La regla del art. 243 cit. consagra, por una parte, la inalterabilidad de la motivación invocada para legitimar el despido con justa causa derivada de incumplimientos del trabajador, lo que permite juzgar dicha legitimidad con apego a la situación existente al tiempo de la denuncia, y por otra, la predeterminación de la materia sobre la que versará, en caso de controversia, la actividad probatoria.Así, la norma legal aludida establece un régimen marcadamente formal, en resguardo de la buena fe y del derecho de defensa en juicio, por lo que se consideran inoficiosas las enunciaciones ambiguas o amplias, que no permiten conocer con certeza la motivación del empleador y que le posibilitan modificarla al contestar demanda.

En caso que hubiese habido una investigación interna (ver testimonio de García Filho a fs. 121/3), como parecen sugerir las constancias de autos, resulta fundamental para el trabajador efectuar su descargo y demás aclaraciones que estime pertinentes en el transcurso de la misma para, poder contribuir al esclarecimiento de lo investigado. Esto crea la obligación del empleador de respetar el derecho de defensa del dependiente, ya que se pone en movimiento un procedimiento, aunque no sea reglado, en el que el imputado debe ejercer la garantía de defensa conforme todas las disposiciones de derechos humanos previstas en nuestro más alto ordenamiento (arts. 18, 19 y 75, inc. 22, Constitución Nacional y concs. de tratados y convenciones de derechos humanos con jerarquía constitucional). Lo cierto es que se procedió a la máxima sanción, el despido, sin haber pedido un mínimo descargo a su dependiente.

Surge palmariamente de la letra de la comunicación de la demandada una descripción del supuesto procedimiento que se habría orquestado constitutivo de la violación de la confianza mas dichas referencias no se encuentran contextualizadas.Tal como señala el actor en su queja, con los elementos aportados por dicha comunicación, no bastaría para poder realizar una efectiva defensa toda vez que obsta informar elementos que circunstancien la acusación -día y horarios en que se hubieran producido los hechos denunciados, montos o cómo se alcanzó la certeza referida a su participación de los mismos o la finalidad del accionar descripto- e hicieren posible realizar un efectivo descargo.

En este punto es necesario recordar que, en los términos contenidos en nuestra Constitución, en tanto se recepta el Pacto de San José de Costa Rica, la garantía de defensa comprende «.b) comunicación previa y detallada al inculpado de la acusación formulada; c) concesión al inculpado del tiempo y de los medios adecuados para la preparación de su defensa; d) derecho del inculpado de defenderse personalmente.» (art. 8, P.S.J.C.R.).

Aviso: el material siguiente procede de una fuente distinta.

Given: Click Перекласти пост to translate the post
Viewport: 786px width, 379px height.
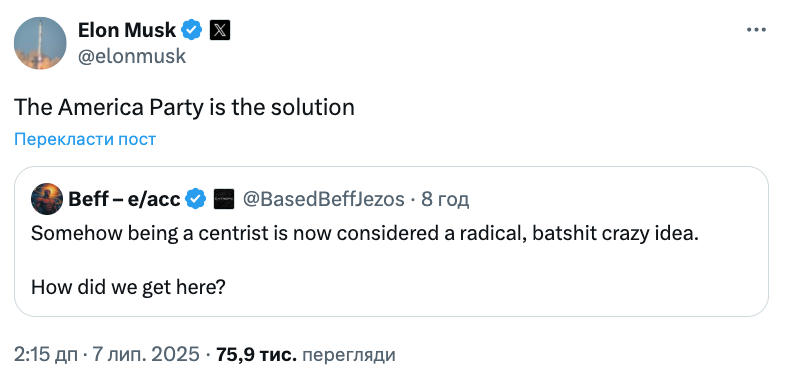Looking at the screenshot, I should [85, 139].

Dicha garantía, si bien alcanza a la jurisdicción estatal, es también obligación del estado hacerla cumplir por cualquier organización económica en el marco en que se esté siendo observada la conducta de un ciudadano -trabajador dependiente en este caso- e imponiéndose sanciones por la misma, toda vez que la responsabilidad del Estado por el cumplimiento de sus responsabilidades internacionales no se puede agotar en el marco de los trabajadores dependientes de este sino que debe alcanzar a todos los ciudadanos.

Entonces, no puede olvidarse que el despido con causa constituye la expresión máxima del poder disciplinario del empleador. El despido es, entonces, el despido- sanción. En esta inteligencia, participa del requisito esencial de toda penalidad: la existencia de una acción, voluntaria y final atribuible a un sujeto al menos a título de dolo o culpa. En el caso en autos, se trataría de imputar un accionar defraudatorio tendiente a sustraer diferencias de facturación mediante un ardid con una impresora, según lo descripto.Por ende, requeriría la comprobación de la existencia del factor de imputación subjetivo doloso.

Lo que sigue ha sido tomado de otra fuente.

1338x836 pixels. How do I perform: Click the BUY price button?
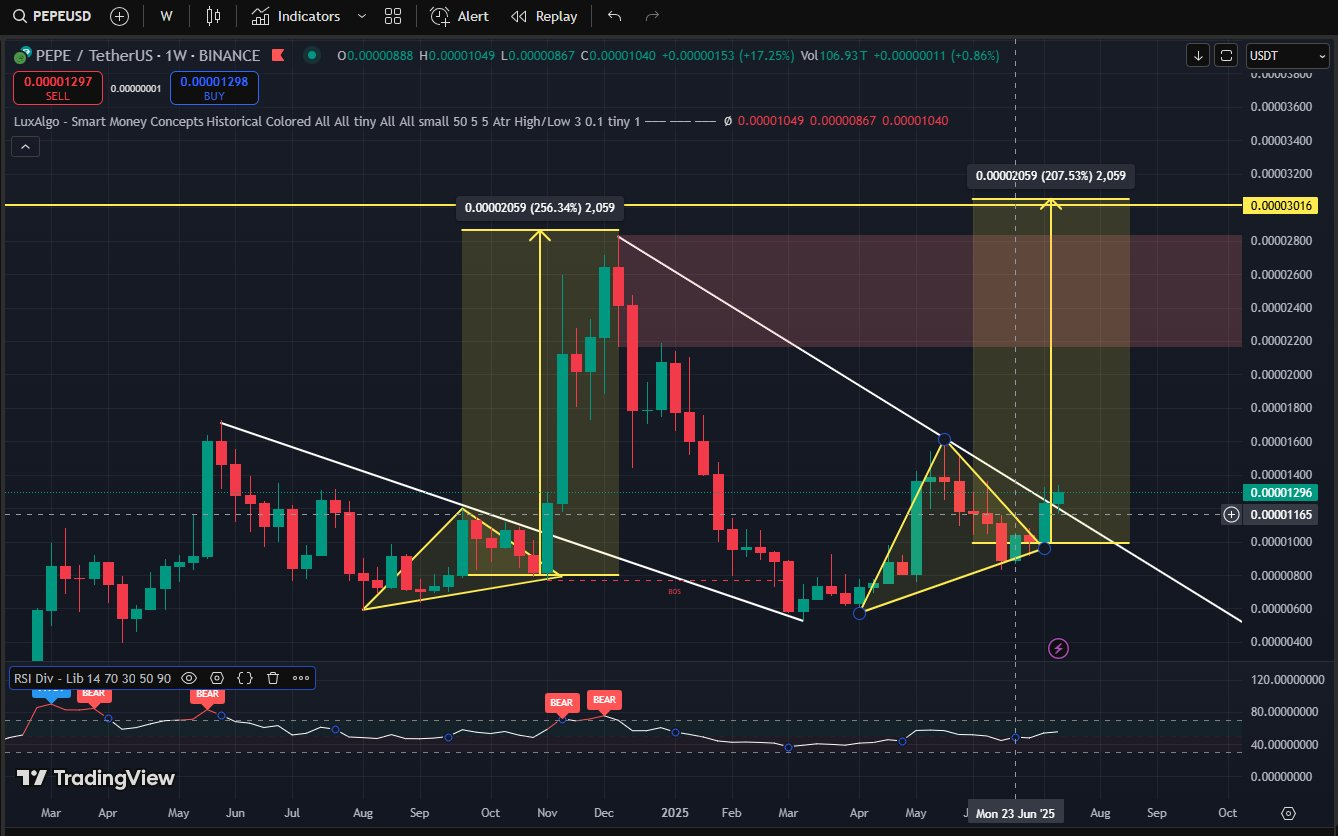(x=214, y=88)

Para entender descripta la acción que sea capaz de afectar propiamente un bien jurídico debe representarse la existencia de un daño real y material causado por una acción realizada con dicha finalidad. Lo cierto es que no se puede establecer en el sub lite la existencia de un hecho dañoso tal que haya puesto en peligro un bien jurídico. Según la escasa descripción y la sencillez del supuesto ardid, es a todas luces una maniobra burda que no logra configurar un riesgo suficiente ni significativo en cuanto al impacto patrimonial -el cual tampoco se hubo invocado suficientemente- que debiera tener para constituir un daño al menos potencial, máxime teniendo en consideración la desproporción existente entre el sujeto pasivo de la acción y Fernández.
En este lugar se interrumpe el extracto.